» **Extract provided**:
= Elias of Merv =

Elias (or Elijah, ܐܠܝܐ, Eliya; died after 659) was the metropolitan bishop of Merv in the Church of the East.

The Chronicle of Khuzestan records how Elias converted some Turks and their "kinglet" (MLKWNʾ) through preaching and miracles. He is said to have dispersed with the sign of the cross a storm conjured up by the kinglet's shamans, thus proving the superiority of Christianity. Since the chronicle does not mention any event later than 652, the conversion of the Turks probably took place before this date. Elias was present at the deathbed of the Patriarch Ishoʿyahb III in 659. He probably died not long after.

Elias wrote a short church history, described by ʿAbdishoʿ bar Brikha around 1300 as comprising a single book. The 10th-century Chronicle of Seert cites it as a source twice, especially for the life of Gregory of Nisibis. Elias's high standing in the church would have given him access to official records and possibly also to court gossip. Pierre Nautin argued that this history was in fact the Chronicle of Khuzestan, with additions made by an associate after Elias's death, including the account of the conversion of the Turks. The beginning of the Chronicle of Khuzestan is lost.

According to ʿAbdishoʿ, Elias also wrote antiphons, consolations, a commentary on the gospel readings and an account of the origins (ʿeltā) of the responsive prayers at nocturns. Besides these liturgical writings, he wrote commentaries on the biblical books of Proverbs, Genesis, Psalms, Ecclesiastes, Song of Songs, Isaiah, Sirach, the Twelve Minor Prophets and the Pauline epistles. Several of his letters were also known to ʿAbdishoʿ.

(Dataset records)
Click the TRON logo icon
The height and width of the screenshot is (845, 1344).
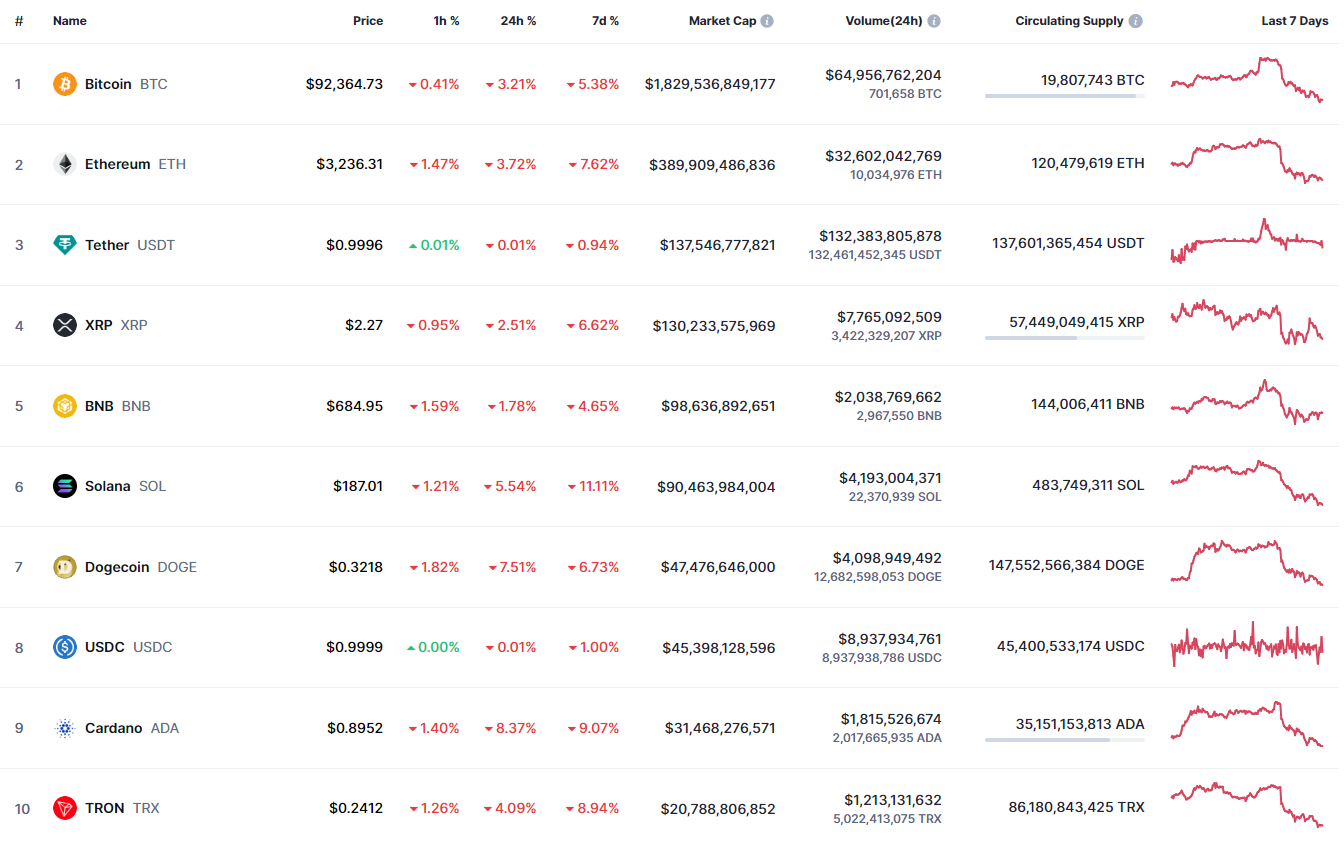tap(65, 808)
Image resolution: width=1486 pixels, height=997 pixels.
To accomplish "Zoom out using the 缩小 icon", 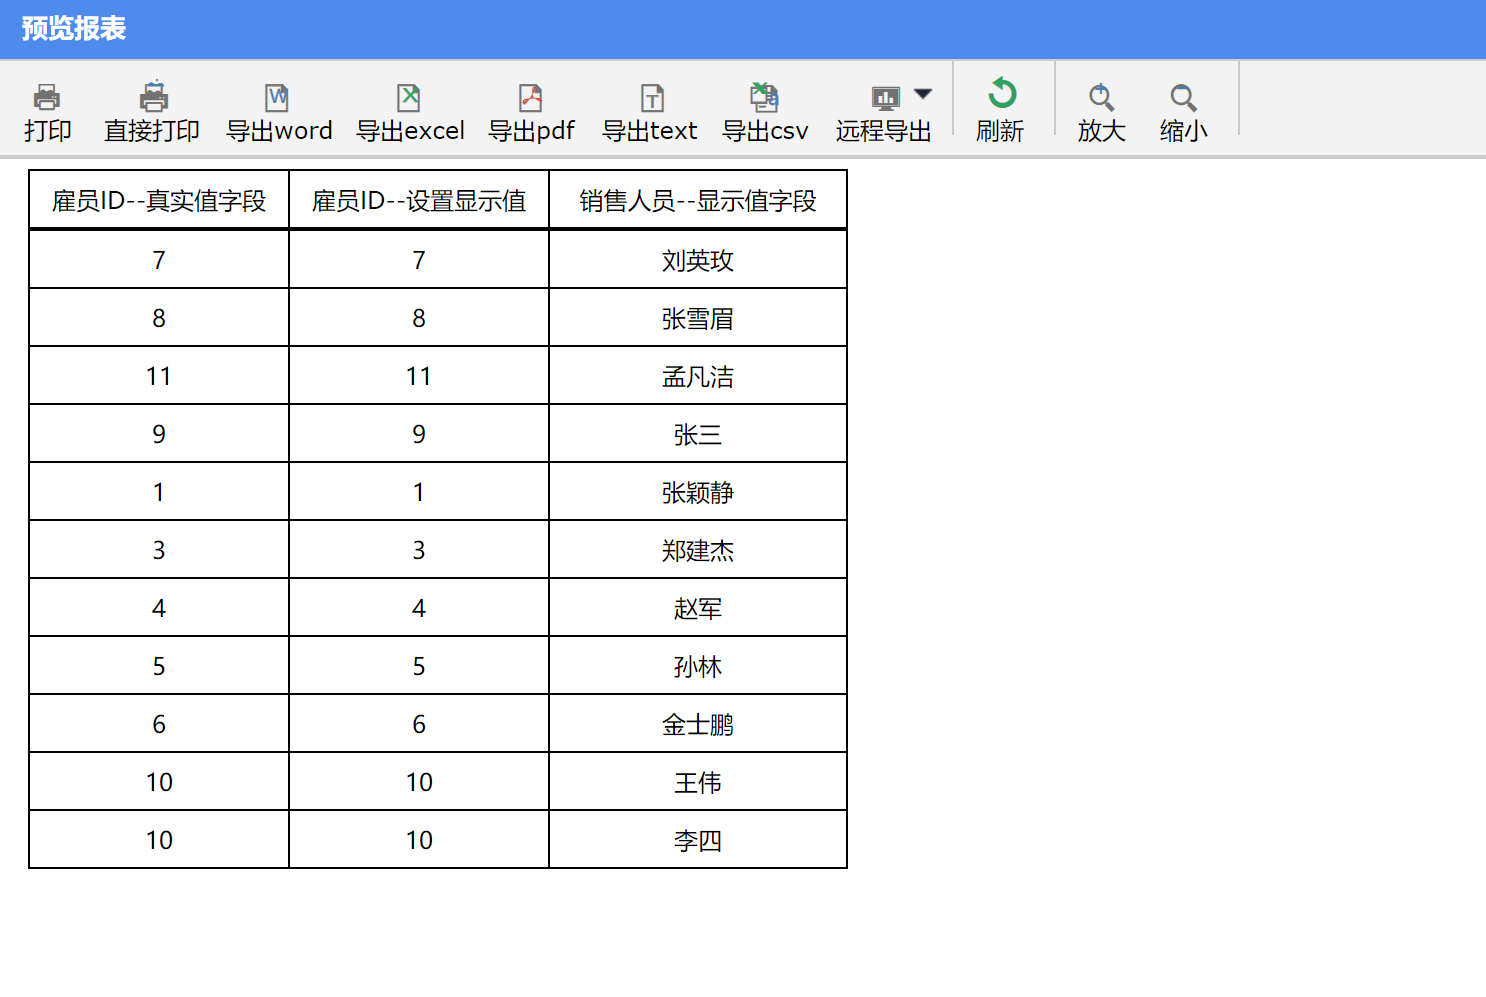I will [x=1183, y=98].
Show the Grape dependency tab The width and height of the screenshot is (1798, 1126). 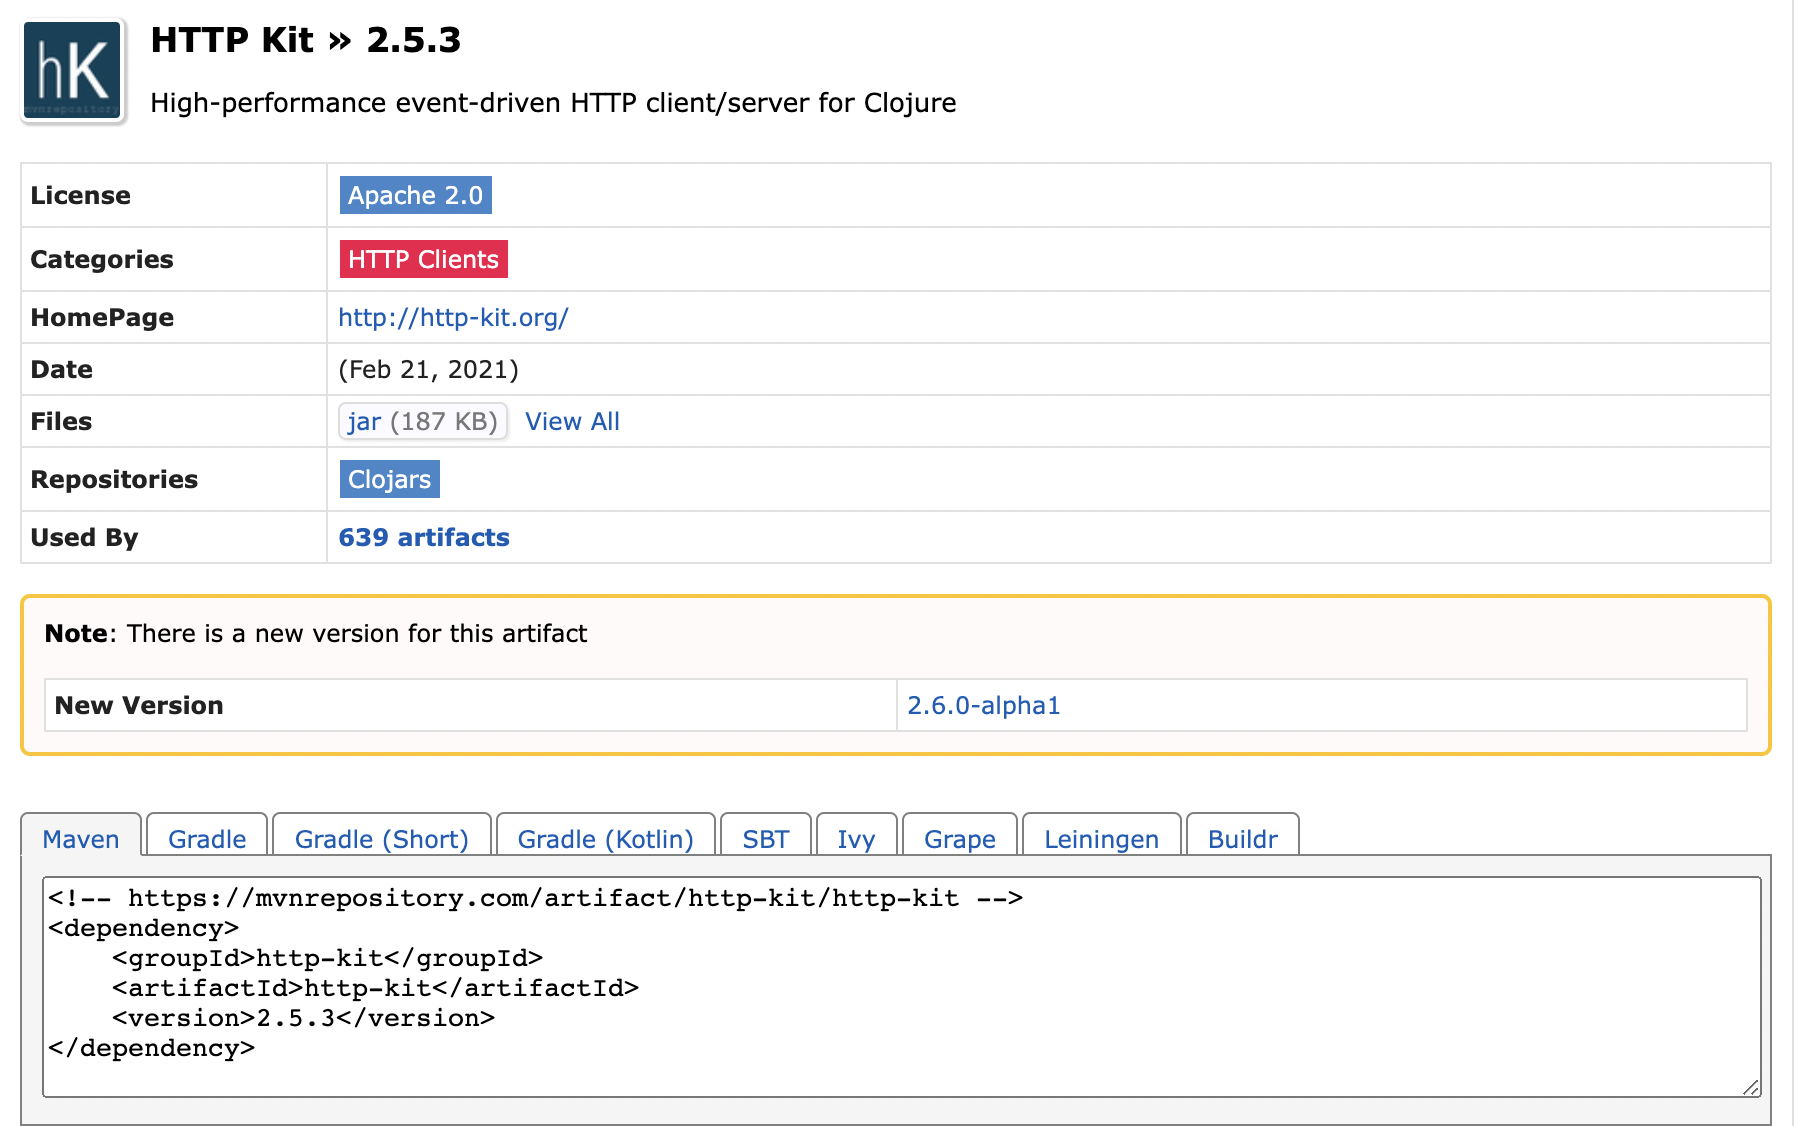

» **Prompt 1**:
Rewrite the stretch of the article on Elias of Merv from "The Chronicle of Khuzestan records" through "not long after.", putting "tempest" in place of "storm".
» **Prompt 2**:
According to the article on Elias of Merv, why did the conversion of the Turks probably take place before 652?

» **Reply 1**:
The Chronicle of Khuzestan records how Elias converted some Turks and their "kinglet" (MLKWNʾ) through preaching and miracles. He is said to have dispersed with the sign of the cross a tempest conjured up by the kinglet's shamans, thus proving the superiority of Christianity. Since the chronicle does not mention any event later than 652, the conversion of the Turks probably took place before this date. Elias was present at the deathbed of the Patriarch Ishoʿyahb III in 659. He probably died not long after.

» **Reply 2**:
The Chronicle of Khuzestan, which records the conversion, mentions no event later than 652. The conversion therefore probably happened before that date.